Quand on était remailleuse, fallait pas penser qu’on avait mal, fallait travailler. Je te dis : les heures, le compteur, la vitesse de la machine. Je faisais du yoga, quand j’avais trop mal je faisais du yoga en travaillant pour limiter la douleur. Je faisais ma respiration pour limiter la douleur. Par contre, le jour où on était malade, pas bien, ou qu’un enfant avait pleuré toute la nuit, si on voulait garder la cadence, là c’était dur.
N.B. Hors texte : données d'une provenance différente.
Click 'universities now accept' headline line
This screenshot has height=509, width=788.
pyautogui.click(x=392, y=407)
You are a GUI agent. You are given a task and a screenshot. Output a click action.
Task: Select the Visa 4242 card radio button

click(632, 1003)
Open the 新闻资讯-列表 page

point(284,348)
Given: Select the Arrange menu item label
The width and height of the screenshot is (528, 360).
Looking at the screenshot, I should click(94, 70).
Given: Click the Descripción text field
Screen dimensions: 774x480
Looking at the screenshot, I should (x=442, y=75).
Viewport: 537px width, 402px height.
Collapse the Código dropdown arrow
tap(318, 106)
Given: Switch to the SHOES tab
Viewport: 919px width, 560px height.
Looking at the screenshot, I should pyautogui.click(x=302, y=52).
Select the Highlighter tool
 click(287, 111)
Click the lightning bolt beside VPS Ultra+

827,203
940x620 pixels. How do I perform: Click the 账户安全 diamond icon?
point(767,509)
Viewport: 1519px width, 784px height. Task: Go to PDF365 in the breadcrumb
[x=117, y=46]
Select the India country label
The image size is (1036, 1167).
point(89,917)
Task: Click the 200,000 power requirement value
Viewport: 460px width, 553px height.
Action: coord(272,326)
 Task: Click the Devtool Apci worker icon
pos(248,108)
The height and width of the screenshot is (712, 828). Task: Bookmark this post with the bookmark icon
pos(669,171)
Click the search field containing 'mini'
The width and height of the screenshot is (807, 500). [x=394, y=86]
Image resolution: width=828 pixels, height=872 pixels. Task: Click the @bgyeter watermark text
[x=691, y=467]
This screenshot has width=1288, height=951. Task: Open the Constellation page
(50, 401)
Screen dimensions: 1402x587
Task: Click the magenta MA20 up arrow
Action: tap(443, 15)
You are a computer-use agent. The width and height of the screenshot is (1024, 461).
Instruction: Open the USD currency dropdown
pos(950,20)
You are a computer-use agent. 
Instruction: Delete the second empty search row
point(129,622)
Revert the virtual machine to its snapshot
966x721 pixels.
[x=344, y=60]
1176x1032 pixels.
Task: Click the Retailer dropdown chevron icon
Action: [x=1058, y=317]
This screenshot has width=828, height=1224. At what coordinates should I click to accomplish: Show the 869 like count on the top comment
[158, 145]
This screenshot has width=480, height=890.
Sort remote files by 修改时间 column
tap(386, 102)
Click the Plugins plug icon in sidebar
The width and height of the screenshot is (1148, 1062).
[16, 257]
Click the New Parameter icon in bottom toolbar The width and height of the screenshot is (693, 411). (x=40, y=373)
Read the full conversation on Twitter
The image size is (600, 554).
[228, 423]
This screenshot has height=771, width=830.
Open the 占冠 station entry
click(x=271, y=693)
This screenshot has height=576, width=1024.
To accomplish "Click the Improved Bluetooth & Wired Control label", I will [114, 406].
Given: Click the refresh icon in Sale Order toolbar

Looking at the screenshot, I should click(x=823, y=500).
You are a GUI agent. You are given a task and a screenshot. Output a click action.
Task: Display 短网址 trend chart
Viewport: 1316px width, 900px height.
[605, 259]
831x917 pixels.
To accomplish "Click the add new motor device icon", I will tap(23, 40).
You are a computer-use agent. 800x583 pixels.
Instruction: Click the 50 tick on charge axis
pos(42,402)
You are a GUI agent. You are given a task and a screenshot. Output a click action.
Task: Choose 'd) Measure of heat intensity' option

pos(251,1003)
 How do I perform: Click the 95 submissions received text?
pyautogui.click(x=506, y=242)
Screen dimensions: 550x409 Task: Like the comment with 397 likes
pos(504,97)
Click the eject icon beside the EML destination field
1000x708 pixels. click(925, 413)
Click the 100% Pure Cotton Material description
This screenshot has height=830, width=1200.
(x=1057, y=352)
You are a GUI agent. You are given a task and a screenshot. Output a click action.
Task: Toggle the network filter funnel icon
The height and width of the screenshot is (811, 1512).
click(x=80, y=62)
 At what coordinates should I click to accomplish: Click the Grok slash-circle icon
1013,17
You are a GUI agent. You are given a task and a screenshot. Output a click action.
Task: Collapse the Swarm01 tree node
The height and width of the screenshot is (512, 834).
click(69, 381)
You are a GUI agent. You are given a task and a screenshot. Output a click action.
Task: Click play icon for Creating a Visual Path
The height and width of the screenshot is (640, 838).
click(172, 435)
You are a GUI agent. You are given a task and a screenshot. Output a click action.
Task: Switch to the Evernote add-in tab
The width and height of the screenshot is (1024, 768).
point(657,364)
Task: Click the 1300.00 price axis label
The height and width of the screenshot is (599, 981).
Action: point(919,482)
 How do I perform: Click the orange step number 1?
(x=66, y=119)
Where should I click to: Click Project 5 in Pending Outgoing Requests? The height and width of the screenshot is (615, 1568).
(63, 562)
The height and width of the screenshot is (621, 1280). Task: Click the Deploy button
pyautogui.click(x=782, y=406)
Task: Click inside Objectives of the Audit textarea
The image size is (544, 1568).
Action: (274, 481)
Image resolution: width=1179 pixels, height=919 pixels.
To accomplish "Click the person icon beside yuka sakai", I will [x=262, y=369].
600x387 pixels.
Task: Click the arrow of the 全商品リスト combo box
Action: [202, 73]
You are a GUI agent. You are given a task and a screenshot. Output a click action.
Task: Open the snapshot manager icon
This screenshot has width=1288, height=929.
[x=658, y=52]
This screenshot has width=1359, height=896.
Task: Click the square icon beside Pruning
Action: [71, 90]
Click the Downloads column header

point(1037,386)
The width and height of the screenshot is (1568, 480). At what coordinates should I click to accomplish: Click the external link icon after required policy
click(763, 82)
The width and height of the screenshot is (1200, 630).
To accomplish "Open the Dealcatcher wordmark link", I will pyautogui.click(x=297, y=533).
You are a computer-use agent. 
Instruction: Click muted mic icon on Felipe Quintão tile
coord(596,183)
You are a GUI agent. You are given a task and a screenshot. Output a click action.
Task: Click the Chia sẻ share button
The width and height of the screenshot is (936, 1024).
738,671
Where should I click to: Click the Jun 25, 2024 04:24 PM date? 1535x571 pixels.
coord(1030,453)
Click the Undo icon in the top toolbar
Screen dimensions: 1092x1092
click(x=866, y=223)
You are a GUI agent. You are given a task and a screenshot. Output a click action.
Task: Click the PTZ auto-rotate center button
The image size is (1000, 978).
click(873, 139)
En vieillissant, on finissait par avoir des douleurs partout. Celles dont la vue baissait devaient changer de jauge, et comme le tarif était d’autant plus bas que la jauge était grosse, automatiquement elles gagnaient moins. Moi ça a été l’épaule, à 49 ans. Il a fallu que je me fasse opérer, et c’est le chirurgien, j’étais pas réveillée, qui a dit à mon mari : ‘Elle remmaillera plus. Faut faire une déclaration de maladie professionnelle’. Première maladie professionnelle chez DD. Quand j’ai dit ça… ça a été mal perçu, j’étais la première. Ils n’ont pas apprécié. On m’a proposé un poste de couseuse, on m’a descendu mon salaire de 23 %. Tu imagines ! Ou j’acceptais, ou j’étais licenciée. J’ai accepté, qu’est-ce que j’allais faire, handicapée, pas de formation, mon petit BEPC, ça ne valait rien à l’époque ».